Designing a large puzzle adventure game (whether text-based or graphical) requires a lot of persnickety detail work. But one also has to keep track of the underlying (or perhaps over-floating) plot; and this also requires a lot of annoying details. Imagine you're three-quarters of the way through building a game, and you decide one particular puzzle should have an alternate solution. Now you can get past the Guardian of Pheebor using either the potion of invisibility or the Rod of Lordly Tights. What does this do to your plot? Can the player save the potion for the Muffin Griffons, thus bypassing a puzzle that isn't supposed to be solvable until chapter 6?

(I'm using "plot" here to talk about the player's advancement through the game mechanics. This sort of plot may be only faintly tied to the game's story, but that's a digression for a different time.)

We clever designers have many tricks to deal with this. Typically we name a few critical resources, make sure each one chains neatly to the next, and then hang the rest of the game off of them. Or we might get fancy and make several plot threads available in parallel -- as long as they jump back together at a clearly-specified point.

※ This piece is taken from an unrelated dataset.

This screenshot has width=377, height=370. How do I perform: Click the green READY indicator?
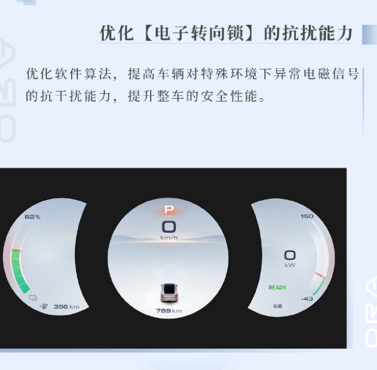point(277,288)
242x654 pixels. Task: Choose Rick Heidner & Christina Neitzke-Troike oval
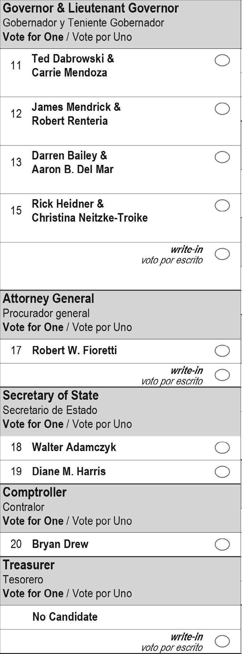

Simple structures often come across as simplistic, however. Players can see these tricks too. (Quoting Rob Wheeler: "While playing you can start to feel the diagrams on the whiteboards that led to your experience." That's out of context, but I couldn't let that admirable distillation be lost to history.)

So what is a designer to do? One can only hold so much in one's head at a time. "Be smarter than all your players" was unlikely advice even before the Internet turned players into an unstoppable puzzle-devouring hydra.


Game designers (the mathier ones, at least) have often talked about "plot graphs" as a way to visualize design. (See, e.g., C.E. Forman's article in XYZZYNews 4. Spoilers for Enchanter.) A graph (directed acyclic graph, says the pedant) should be exactly the right structure for expressing puzzle requirements and how they interact. Doesn't this solve the problem?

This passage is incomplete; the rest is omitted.